Few of more memorable presentations:
Keynote: MDS, Fallout, Zombieland & Linux - Greg Kroah-Hartman
In my opinion this was one of the best keynotes of the day. Greg briefly introduced audience into current approach Linux community is taking against class of speculative execution vulnerabilities. He mentioned that hard (and controversial) stand done in the past by Debian on disabling Hyper-Threading was right and that more of OSS community is doing the same. He also acknowledged that most of the mitigation techniques introduces performance degradation, which everyone should get used to as there are no other solutions so far. And that there are more vulnerabilities of this class to come. There is also hope in all that, which can be found at https://make-linux-fast-again.com/ - trade security for performance!
Greg also emphasized the significance of kernel security releases, to the point where he stated that no system without relatively recent kernel is secure. This doesn’t mean everyone should immediately jump to kernel 5.X, but rather that staying on some older LTS version still requires updating to bug and security fixing releases. Which means I have some work to do when back in the office!
Keynote: Open Source, Better, Faster, Stronger - Kelly Hammond, Intel
Oh my… This talk was showing that things are not going well in Intel. It was very vague, generic, full of marketing. I know that Intel is clearly behind in terms of CPU development, but their software stacks, libraries, tools are first class. Also they can always focus on different products: Optane, networking, embedded. But they decided not to, not during this talk at least. Yes, Optane was mentioned, but in a way that I have already seen on other closed presentation by Intel: generic, vague and not convincing. If I took one thing from this talk it was that on the server storage or CPU front Intel has nothing interesting to show right now.

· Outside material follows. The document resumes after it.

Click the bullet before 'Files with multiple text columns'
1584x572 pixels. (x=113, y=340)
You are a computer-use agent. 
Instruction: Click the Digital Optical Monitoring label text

Analysis of Speculative and Traditional Execution Side Channel and Protection Mechanisms - Antonio Gomez, Intel
This was really enlightening, fun talk. Antonio showed speculative executions vulnerabilities from differnet angle then Greg KH did during his keynote. Without being too defensive, without marketing sugarcoating it was honest and to the point. In short, side-channel attacks heve long history dating back to at least 1995, but they caught a lot of attention through the media two years ago. There were no known, successful exploits based on that, because there is so many moving parts like: lack of control over core exploit is running on, need to coexist on the same core with attacked software for longer time, need of very precise control of timing etc. There were also some interesting propositions of new solution for Spectre-like vulnerabilities. One of those was called gang-scheduling, where the scheduler was aware of security class of every process and processes from different security domains could not run on the same core. In theory this prevents majority of speculative execution vulnerabilities, because non-secure process will never share CPU resources (execution units) with secure one. This has also positive side effects on running AVX intensive software. AVX2 and AVX512 are lowering down clocks on CPU, which connected with Hyper Threading can cause slowing down software not using AVX but running on the same core. Gang-scheduling can try to run AVX intensive threads on the same cores reducing avoiding performance penalty wherever possible.